> _SUPPLIED ENTRIES_:
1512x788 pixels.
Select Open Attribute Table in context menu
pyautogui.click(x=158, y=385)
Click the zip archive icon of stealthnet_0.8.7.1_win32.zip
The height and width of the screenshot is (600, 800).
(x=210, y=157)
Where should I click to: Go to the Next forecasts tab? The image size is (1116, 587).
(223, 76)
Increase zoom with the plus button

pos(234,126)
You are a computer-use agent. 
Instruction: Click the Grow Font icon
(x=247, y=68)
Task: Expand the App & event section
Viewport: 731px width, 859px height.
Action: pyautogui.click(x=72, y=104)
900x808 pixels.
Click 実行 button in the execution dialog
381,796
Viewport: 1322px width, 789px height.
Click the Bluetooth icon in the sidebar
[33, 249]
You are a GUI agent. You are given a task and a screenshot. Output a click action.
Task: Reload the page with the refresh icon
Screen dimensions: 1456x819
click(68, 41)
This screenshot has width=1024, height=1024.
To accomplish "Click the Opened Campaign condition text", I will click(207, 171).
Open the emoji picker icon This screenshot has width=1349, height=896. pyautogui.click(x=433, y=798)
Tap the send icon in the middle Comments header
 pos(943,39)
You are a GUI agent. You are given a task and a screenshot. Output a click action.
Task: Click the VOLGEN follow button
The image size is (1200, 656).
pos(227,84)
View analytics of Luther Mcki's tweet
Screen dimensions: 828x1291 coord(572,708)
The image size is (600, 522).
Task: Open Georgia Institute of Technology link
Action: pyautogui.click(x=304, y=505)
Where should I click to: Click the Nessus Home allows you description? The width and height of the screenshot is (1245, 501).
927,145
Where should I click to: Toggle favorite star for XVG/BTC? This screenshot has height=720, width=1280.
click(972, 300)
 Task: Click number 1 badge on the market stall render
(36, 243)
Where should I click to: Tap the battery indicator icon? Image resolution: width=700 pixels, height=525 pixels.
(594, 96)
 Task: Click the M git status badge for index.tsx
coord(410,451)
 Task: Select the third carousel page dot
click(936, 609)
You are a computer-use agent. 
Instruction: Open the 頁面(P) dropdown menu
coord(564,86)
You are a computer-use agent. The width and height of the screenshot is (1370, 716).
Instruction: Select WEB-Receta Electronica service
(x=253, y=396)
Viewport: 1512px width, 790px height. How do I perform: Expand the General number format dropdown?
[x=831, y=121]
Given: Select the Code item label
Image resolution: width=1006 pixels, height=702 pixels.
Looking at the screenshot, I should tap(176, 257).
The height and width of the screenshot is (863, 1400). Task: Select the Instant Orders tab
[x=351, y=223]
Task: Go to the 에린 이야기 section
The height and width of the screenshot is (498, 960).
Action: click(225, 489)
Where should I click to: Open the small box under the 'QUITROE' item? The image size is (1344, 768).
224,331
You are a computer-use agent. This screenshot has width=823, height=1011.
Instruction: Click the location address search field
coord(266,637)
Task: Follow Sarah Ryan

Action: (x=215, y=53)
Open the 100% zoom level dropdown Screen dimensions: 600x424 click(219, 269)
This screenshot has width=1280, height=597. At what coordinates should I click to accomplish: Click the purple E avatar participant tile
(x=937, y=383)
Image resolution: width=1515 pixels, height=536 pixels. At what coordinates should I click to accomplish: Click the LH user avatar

> _TASK DESCRIPTION_: From the records, copy every line that has the string "section" in it.

> _RESULT_:
Task: Expand the App & event section
Task: Go to the 에린 이야기 section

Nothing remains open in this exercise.